**Your task:**
In the essay about giving up on a novel, what board game does the writer say would explode if you didn't do it right?

I Gave Up On My Novel To Make My Novel Better
Or Why I'm Rewriting, & Why That Almost Didn't Happen
I blame The Little Engine That Could, honestly. There are all kinds of children’s books about determination and positive thinking, but this is the one that really picks up a sledgehammer to make the point - and the point is, of course, that we should carry an entire company on our millennial backs, doing work that is well above our pay grade.
Or, you know, that we should “never give up”. That even when it seems impossible, or hard, or miserable, we should just keep going. And it’s not just that Little Engine who was cheerily drilling this lesson into my tiny childhood head, either. The Very Busy Spider, the Mouse who was given a cookie, so many adorable illustrated characters spent my childhood informing me that no matter what, I just couldn’t give up! Combine that with the pressure to be perfect (we were literally given a board game called ‘Perfection’ that would explode if you didn’t do it right), and it’s no wonder that Millennials are constantly, never endingly, striving.
Except… as an adult, I’ve started to realize that an anthropomorphic train might not be the best source of life advice. (Don’t even get me started on the Giving Tree!) Giving up can be an absolute joy. It can be a necessity. And when it comes to creative projects, it may well be the best choice I have made to become a better writer.

**Information shown:**
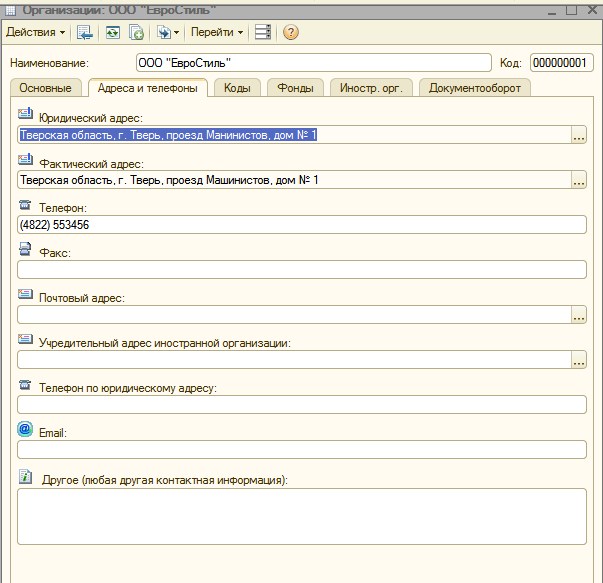
Task: Click the Наименование text field
Action: pyautogui.click(x=312, y=62)
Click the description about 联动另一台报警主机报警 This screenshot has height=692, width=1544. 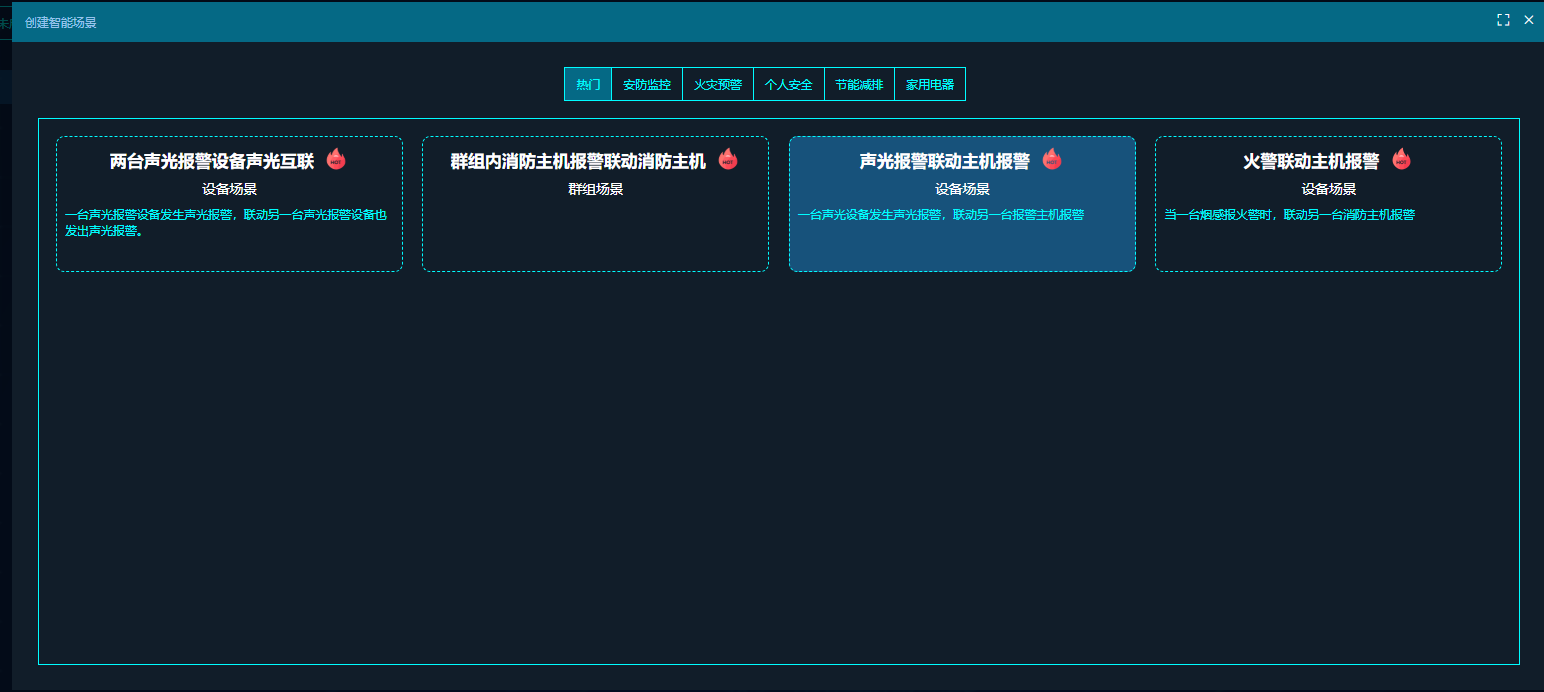(940, 215)
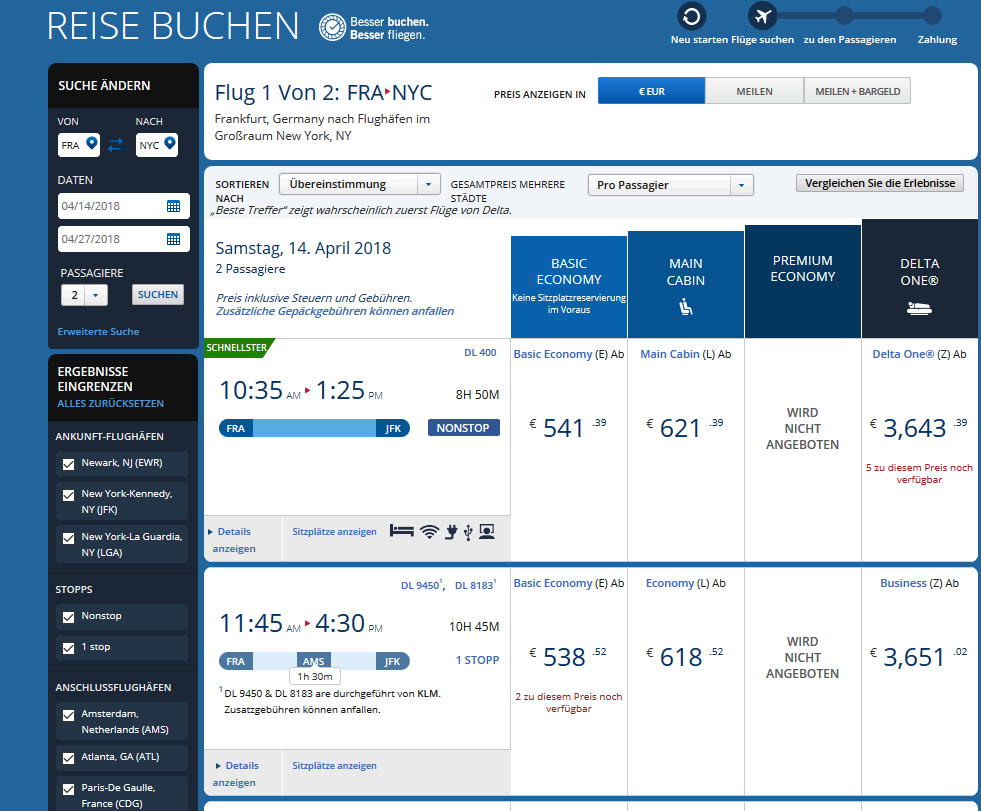Click the location pin in the NYC field
This screenshot has height=811, width=981.
click(x=169, y=145)
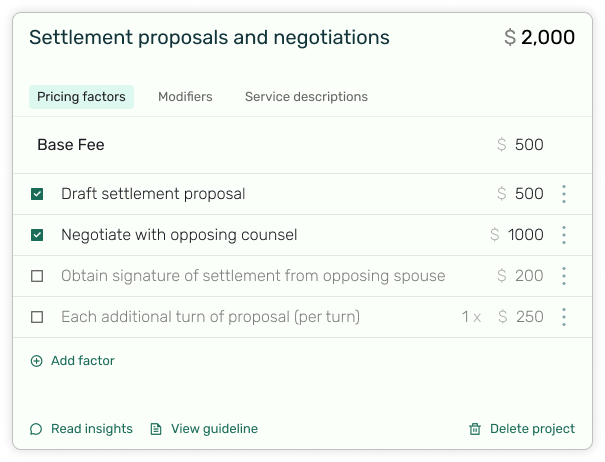Open options menu for Negotiate with opposing counsel
605x462 pixels.
tap(564, 235)
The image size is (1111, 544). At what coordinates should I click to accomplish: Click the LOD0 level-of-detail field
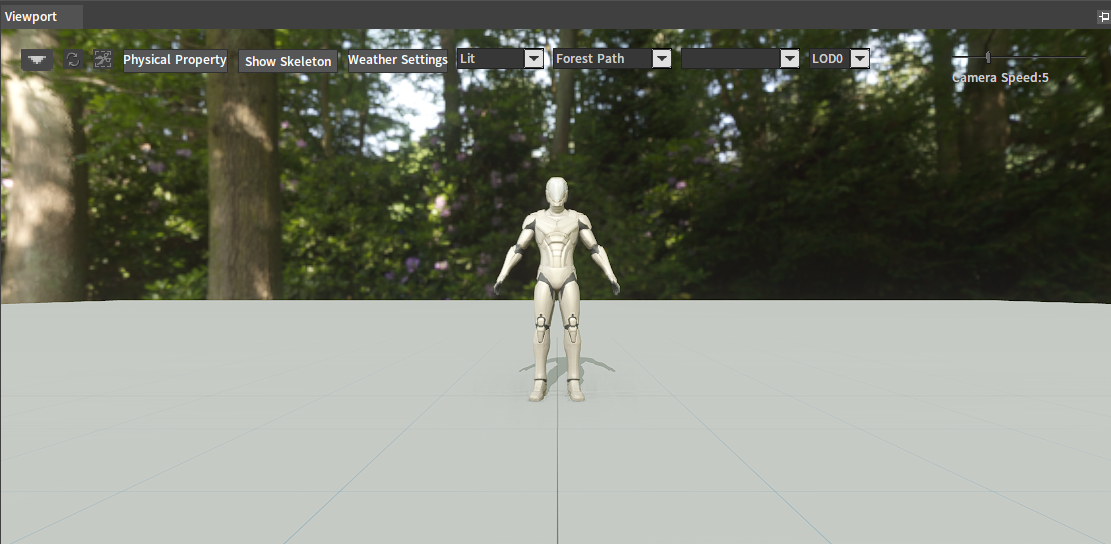(x=828, y=59)
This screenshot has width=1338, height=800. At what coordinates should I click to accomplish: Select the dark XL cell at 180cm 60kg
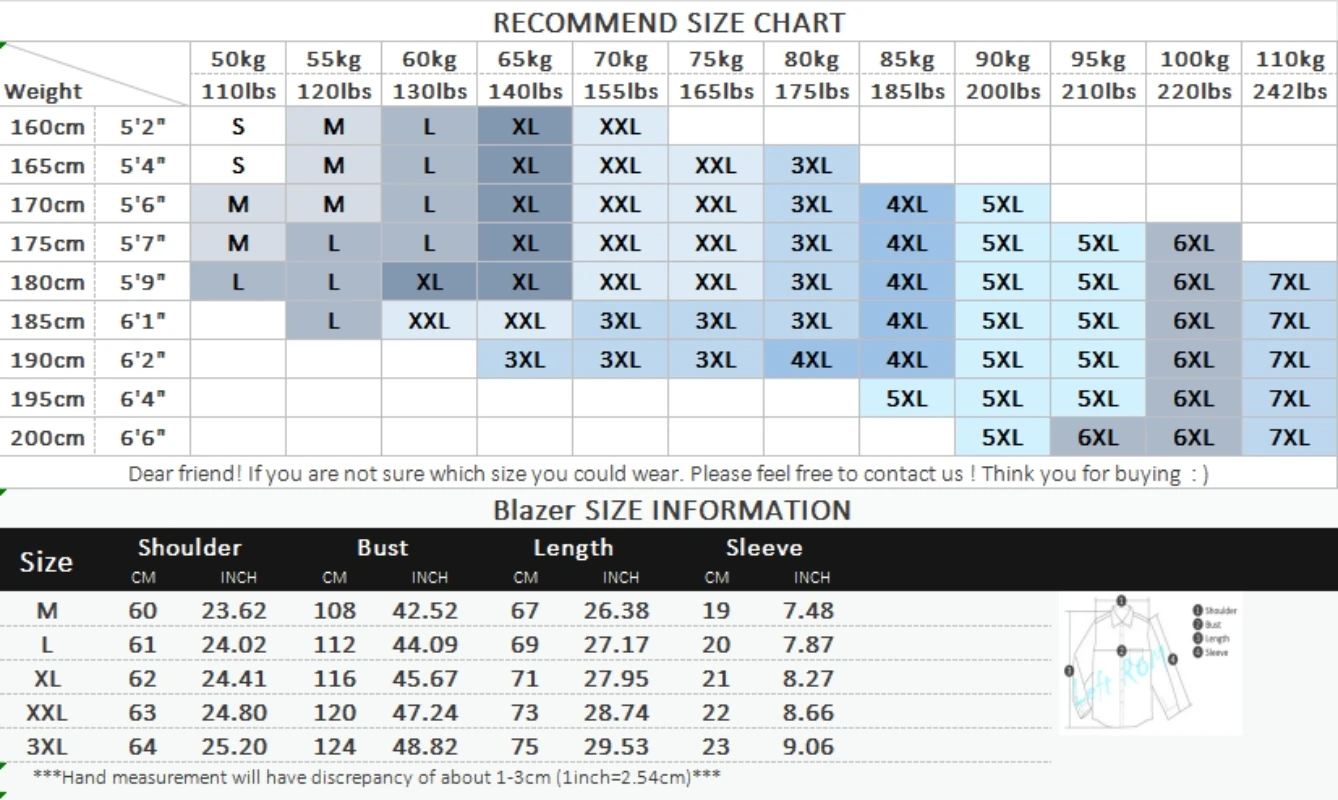coord(429,282)
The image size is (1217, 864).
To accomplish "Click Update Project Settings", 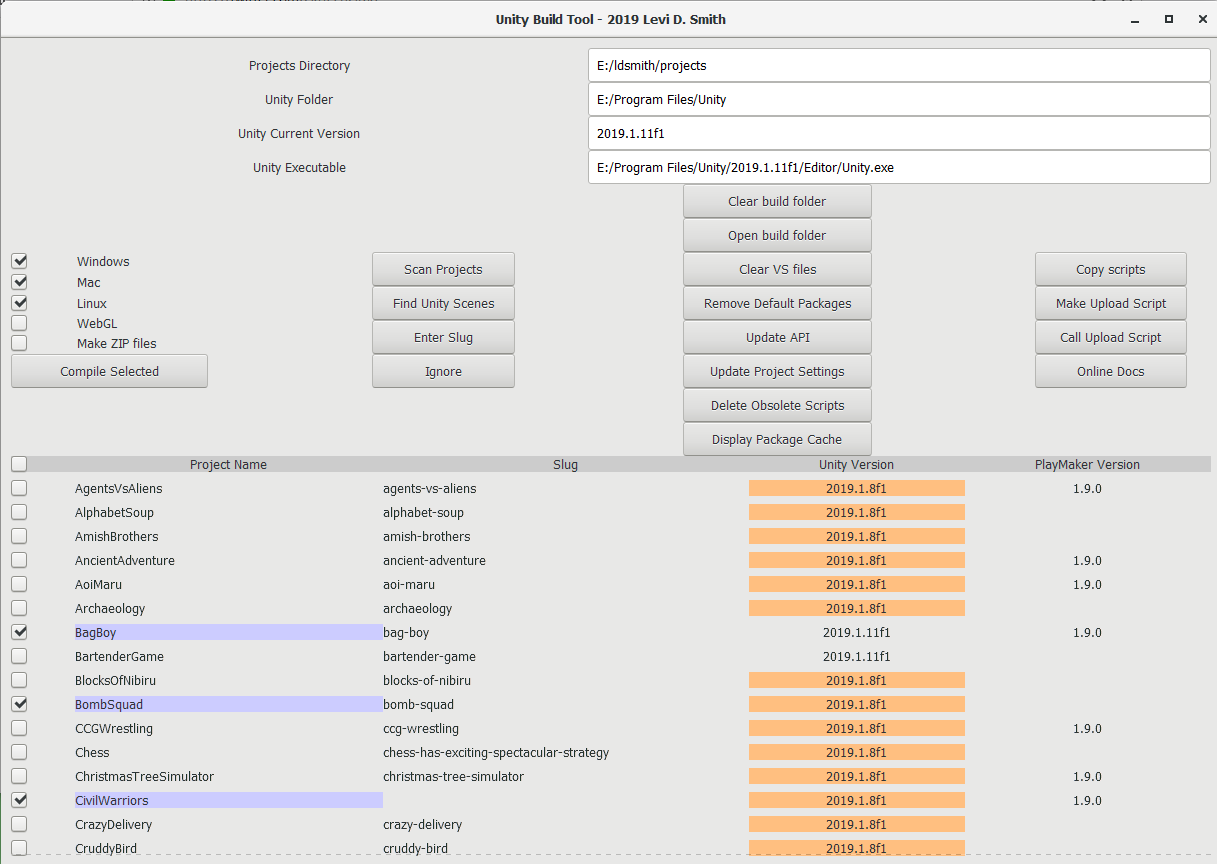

**Answer to the problem:**
Perfection